The complaint (PDF) was filed by Richard D. Alton, in the U.S. District Court for the District of Oregon.
Alton was implanted with the bone growth stimulant in April 2010. However, it was used without an LT-Cage, which is used in most BMP bone graft surgeries to help guide bone growth.
The surgeon has indicated the off-label surgery was performed because the manufacturer failed to provide adequate information about the risk of problems with use of Medtronic Infuse without the LT-Cage.
According to allegations raised in the Medtronic Infuse lawsuit, the lack of the LT-Cage and use of the bone growth agent during a posterior approach to spinal fusion surgery caused excessive bone growth around the spine.
Following the surgery, Alton suffered severe pain in his lower back, which spread down his right leg to his right foot. Alton alleges that he has been left with constant pain that limits his everyday activities. His doctor is not certain that revision surgery will help.
Metronic Infuse BMP Off-Label Use
Medtronic Infuse is a bone morphogenetic protein (BMP) that is applied to an absorbable collagen sponge placed within a device known as an LT-Cage, which is then implanted to encourage bone growth and fuse the gaps between vertebrae.
Although the FDA only approved the Medtronic Infuse and LT-Cage for the limited spinal procedures involving a single-level anterior lumbar interbody fusion (ALIF), where the spine is approached from the front, the Medtronic Infuse has been widely used “off-label” for other types of spine fusion surgery, which have been linked to an increased risk of severe and painful complications caused by excessive or ectopic bone growth.
The lawsuit claims that it was Medtronic’s illegal promotion of Infuse for uses not approved by the FDA, known as “off-label” use, that led to Alton’s doctor implanting the Infuse without the LT-Cage. Alton’s doctor noted that the literature available at the time of Alton’s surgery suggested that Infuse was safe and effective. It was only after the surgery that new data was released suggesting that ectopic bone growth was a problem. His doctor lodged a complaint with Medtronic.

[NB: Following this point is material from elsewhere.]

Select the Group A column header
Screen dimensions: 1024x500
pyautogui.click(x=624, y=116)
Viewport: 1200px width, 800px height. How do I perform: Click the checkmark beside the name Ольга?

The allegations are not new. Investigations by the government have uncovered evidence that Medtronic intentionally mislead the medical community about the safety of Infuse.
Last year, a congressional investigation determined that Medtronic paid $210 million to study authors that failed to include data on Infuse complications in their reports. Those authors not only failed to disclose links to Medtronic, but the investigation also determined that Medtronic employees secretly edited and sometimes wrote parts of the studies before they were published.
Mounting Medtronic Infuse Lawsuits
Alton’s complaint joins a growing number of lawsuits over use of Medtronic Infuse that have been filed in state and federal courts throughout the country.
The plaintiffs allege that when the FDA approved the use of Infuse, it specifically stated that the Infuse and the LT-Cage must be used together as a system, and that the Infuse must not be used without the LT-Cage. However, Medtronic sells Infuse separately from the LT-Cage. The FDA specifically warned Medtronic not to promote the use of the Infuse off-label due to the risk of harm to patients, however, Medtronic allegedly paid spine surgery “opinion leaders” in the medical community to do just that.
Off-label use has accounted for the majority of Medtronic Infuse sales.
In 2008, the FDA issued an alert about the risks associated with such unapproved uses of Medtronic Infuse, after receiving a number of reports involving serious complications and deaths, often involving use in the cervical spine where the bone growth problems may impact the airway.
Alton’s lawsuit charges Medtronic with fraudulent misrepresentation, failure to warn, defective design, negligence, and breach of warranty. The lawsuit seeks compensatory and punitive damages.